Planning was never very fun for me. In fact, if you ask the people around me what I think about it, they’ll most likely say:
“Who? Greg? Planning? Yah, he’d rather be in his own little unrealistic world that lets you not plan for the future, i.e. rent, retirement, family, responsibility, etc.”
I would challenge that comment by saying: “What’s real anymore? With our economy in a seven-year low, maybe it’s time we try something else?”
But I digress.
In my experience, there are two types of planners… “life planners” and “next-step planners.” We all know both types all to well.
The life planner has to have a plan in motion for what he/she wants to become in the future while the next-step planner is only thinking about what he/she is doing… well, now or in the next few weeks/months.
Example #1: My Life Planner Friend Currently, I have a friend who is trying to figure out what she’s going to do the rest of her life. She has always been a planner. Planning is what she does and it has always worked for her. This type of person is usually driven by writing down future goals and doing everything in their power to attain them. Whether it be own a house, have a family, retire at 50… the goal is irrelevant, but the time span is always long.
Example #2: Me, the Next-Step Planner I’m not a big fan of making long-term plans. Maybe it’s because my mom was a “free spirt” or that I just have a little bit too much of a dreamer personality. I’m not grounded in a real-world sense, however, I don’t feel as if I’m living so far out of reality that my life is surreal. My plan in life has always been to live a good, fun-filled life. If that means taking a trip to Argentina for a month without a ton of cash reserves or picking up my guitar after six years to learn the E major… then I’m okay without having a life-time “goal.”

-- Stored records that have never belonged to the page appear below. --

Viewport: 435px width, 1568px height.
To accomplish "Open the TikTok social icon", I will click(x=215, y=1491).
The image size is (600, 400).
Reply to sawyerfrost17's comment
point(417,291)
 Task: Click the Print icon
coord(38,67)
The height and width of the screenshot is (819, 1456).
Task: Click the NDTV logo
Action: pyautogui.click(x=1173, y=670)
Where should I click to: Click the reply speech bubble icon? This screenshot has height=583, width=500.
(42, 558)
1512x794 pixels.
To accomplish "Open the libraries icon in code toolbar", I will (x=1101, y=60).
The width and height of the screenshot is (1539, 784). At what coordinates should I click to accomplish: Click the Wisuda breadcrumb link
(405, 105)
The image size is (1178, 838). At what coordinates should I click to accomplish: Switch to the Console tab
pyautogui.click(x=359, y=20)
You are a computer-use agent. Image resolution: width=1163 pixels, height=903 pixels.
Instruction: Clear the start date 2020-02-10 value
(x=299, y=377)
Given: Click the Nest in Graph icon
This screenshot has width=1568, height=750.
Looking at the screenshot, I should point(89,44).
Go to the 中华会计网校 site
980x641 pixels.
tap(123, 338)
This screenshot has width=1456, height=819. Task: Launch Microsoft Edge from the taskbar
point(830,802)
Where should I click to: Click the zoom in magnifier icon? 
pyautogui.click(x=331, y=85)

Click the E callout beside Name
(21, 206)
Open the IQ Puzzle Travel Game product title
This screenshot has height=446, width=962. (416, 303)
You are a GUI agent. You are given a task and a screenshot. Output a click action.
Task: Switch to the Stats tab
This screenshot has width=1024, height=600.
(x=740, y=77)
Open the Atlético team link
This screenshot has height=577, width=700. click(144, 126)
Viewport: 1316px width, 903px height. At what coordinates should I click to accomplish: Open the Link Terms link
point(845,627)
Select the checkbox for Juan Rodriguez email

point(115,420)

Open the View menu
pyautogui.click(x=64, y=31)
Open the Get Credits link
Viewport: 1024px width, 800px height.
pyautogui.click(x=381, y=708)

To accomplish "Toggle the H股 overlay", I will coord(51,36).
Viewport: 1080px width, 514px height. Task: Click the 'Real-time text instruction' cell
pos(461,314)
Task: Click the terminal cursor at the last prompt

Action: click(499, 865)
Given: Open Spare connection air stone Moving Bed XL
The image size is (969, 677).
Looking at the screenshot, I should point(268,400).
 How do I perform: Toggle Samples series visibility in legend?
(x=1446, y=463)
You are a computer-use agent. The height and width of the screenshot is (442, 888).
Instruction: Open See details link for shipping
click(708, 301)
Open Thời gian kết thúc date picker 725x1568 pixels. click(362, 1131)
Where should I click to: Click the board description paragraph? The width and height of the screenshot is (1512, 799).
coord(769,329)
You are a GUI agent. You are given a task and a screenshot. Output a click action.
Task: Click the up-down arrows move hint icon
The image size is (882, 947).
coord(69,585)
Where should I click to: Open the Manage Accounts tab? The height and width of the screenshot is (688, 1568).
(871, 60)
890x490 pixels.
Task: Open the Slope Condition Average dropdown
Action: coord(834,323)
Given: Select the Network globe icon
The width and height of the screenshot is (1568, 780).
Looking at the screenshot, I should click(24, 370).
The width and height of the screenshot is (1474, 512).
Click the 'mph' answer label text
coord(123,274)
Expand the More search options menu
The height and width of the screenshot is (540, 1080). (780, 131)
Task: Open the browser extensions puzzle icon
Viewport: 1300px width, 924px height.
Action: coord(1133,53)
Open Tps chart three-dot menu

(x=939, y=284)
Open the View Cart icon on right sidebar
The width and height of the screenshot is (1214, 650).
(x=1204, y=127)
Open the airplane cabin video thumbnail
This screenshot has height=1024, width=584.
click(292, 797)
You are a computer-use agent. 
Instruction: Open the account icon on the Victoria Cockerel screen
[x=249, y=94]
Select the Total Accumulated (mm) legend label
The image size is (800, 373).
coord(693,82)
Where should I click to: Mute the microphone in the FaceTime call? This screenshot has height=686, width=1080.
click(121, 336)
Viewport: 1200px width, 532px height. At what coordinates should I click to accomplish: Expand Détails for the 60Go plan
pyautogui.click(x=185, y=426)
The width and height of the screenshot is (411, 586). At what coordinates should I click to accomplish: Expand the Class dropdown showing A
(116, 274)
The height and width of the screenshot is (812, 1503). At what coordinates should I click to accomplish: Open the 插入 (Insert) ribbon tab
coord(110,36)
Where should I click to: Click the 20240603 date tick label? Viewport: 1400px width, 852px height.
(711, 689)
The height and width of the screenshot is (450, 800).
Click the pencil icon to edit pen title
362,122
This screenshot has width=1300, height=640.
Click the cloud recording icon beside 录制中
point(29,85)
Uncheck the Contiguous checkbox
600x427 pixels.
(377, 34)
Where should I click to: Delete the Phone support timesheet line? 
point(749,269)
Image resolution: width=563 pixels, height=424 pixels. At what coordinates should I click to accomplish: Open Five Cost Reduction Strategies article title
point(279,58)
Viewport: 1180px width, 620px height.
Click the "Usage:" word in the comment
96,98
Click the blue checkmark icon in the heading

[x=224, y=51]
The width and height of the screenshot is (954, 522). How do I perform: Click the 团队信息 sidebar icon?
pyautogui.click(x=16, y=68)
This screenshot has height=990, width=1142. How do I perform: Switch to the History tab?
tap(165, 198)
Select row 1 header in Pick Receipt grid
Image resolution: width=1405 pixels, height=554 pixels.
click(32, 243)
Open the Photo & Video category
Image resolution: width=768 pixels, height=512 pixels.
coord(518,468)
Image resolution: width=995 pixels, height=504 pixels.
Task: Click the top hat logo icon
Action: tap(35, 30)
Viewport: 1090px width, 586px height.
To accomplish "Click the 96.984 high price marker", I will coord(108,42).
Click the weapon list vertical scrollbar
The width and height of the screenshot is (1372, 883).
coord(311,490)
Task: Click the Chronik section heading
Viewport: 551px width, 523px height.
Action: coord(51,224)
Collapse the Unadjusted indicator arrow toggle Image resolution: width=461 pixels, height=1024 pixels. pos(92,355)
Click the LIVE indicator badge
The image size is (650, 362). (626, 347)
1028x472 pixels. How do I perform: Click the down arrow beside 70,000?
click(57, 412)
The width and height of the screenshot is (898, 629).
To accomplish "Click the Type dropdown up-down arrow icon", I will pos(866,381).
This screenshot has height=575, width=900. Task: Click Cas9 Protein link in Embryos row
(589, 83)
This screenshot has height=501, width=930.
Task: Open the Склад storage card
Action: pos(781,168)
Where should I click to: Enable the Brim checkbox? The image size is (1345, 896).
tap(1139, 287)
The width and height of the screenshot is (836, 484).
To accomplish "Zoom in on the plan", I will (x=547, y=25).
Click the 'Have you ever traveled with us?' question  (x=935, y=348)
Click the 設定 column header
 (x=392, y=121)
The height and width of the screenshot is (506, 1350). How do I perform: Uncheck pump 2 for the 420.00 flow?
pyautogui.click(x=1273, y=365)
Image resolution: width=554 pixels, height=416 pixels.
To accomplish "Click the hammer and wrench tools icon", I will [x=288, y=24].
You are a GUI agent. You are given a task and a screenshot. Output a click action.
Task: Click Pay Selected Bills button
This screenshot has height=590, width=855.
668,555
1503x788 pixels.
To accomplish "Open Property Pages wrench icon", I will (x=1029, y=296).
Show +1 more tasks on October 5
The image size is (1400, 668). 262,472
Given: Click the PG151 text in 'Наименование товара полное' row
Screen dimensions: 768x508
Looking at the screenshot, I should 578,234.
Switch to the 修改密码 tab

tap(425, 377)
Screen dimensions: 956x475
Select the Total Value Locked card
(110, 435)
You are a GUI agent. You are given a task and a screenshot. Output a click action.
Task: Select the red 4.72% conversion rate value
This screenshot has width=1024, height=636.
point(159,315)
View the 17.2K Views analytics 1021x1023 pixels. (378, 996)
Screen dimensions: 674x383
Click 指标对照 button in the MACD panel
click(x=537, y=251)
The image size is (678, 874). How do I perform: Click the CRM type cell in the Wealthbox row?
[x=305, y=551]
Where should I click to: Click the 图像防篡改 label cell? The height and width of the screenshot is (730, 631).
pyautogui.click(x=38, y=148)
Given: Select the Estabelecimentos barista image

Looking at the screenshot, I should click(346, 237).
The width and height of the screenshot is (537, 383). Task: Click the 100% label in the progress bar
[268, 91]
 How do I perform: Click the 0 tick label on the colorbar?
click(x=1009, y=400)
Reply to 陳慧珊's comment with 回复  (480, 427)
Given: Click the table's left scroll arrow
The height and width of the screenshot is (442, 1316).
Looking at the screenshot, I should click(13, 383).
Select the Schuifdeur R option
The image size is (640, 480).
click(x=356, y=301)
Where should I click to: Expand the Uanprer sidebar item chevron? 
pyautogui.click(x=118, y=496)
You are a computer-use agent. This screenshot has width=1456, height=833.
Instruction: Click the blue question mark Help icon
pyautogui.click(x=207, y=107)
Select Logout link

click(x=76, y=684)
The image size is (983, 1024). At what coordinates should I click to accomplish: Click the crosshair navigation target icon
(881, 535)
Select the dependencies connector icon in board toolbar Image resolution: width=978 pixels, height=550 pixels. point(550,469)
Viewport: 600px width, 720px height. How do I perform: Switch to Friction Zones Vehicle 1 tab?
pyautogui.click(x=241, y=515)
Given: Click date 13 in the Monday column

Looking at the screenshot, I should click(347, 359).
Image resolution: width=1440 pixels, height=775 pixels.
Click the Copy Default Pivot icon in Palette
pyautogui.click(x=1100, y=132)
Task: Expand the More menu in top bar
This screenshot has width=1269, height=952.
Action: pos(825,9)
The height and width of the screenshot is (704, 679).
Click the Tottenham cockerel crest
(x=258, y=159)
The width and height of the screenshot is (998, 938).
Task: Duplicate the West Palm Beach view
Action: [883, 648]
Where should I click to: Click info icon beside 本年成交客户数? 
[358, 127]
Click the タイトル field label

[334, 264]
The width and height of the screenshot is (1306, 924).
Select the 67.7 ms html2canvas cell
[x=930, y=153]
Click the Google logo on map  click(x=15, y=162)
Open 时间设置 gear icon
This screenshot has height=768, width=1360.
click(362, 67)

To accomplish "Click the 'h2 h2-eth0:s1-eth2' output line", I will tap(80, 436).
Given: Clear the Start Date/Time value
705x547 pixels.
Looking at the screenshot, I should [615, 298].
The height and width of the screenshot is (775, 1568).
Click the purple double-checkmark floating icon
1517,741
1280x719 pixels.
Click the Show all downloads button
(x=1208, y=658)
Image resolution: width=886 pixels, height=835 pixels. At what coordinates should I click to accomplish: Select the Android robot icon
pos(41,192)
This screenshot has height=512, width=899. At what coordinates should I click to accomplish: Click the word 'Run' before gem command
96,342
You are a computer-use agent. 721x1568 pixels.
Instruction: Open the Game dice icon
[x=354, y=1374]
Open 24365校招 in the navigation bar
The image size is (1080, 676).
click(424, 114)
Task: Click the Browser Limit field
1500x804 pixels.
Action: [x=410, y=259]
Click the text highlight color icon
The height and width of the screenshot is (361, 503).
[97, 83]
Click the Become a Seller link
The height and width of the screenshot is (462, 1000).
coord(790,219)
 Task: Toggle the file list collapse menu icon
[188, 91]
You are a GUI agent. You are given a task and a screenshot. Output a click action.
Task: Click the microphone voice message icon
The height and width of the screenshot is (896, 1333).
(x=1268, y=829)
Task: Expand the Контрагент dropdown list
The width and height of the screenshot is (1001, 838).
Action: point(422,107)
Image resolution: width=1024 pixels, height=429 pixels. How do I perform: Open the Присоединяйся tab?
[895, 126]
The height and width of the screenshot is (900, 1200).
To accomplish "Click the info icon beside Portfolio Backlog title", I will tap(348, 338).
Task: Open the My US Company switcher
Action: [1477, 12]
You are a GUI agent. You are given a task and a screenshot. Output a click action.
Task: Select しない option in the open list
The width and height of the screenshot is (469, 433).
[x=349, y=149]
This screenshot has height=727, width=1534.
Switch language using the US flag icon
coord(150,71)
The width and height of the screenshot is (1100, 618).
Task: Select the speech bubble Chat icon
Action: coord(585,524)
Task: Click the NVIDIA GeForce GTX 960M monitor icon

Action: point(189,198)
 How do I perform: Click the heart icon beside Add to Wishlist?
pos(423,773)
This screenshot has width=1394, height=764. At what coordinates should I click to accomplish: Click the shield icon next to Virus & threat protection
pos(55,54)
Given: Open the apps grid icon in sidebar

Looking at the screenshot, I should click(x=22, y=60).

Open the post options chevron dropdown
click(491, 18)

If you’re like my friend, eventually, you will come to a point where all of your painstaking planning doesn’t come into fruition.
And of course, if you’re like me, you will come to a point where not planning causes a few problems in your laissez faire way of life.
So what does this all mean and why does the life planner need not fret when their plans don’t pan out or why the next-step planner need not fret because they have to put a little bit of planning into their next adventure?
For the life planner… my advice is this: Sometimes having no plan is the best plan! Besides, plans are usually boring! Taking a break from plans allows you to well, take a break from planning. Refresh, recoup, reevaluate what has work, what hasn’t and what you can do to just enjoy life in the moment. I’ve found that with most life planners, after a bit of time off from planning, you might find that the life you were planning for isn’t as important as you once thought it was.
For the next-step planner…. my advice is this: Having plans allows for better and longer experiences within your unplanned adventures. Meaning, if you plan to go to Japan, why not set a time frame and an amount of cash you’ll need to stay for longer than you expected. Who knows, you might just end up liking it and wanting to stay an extra month. The worst thing that could happen is that your unplanned trip takes an unplanned trip back to home because you didn’t plan ahead and save more than enough cash.
The bottom line, ENJOY life now and later and if you have to plan, go ahead. Who’s looking anyway!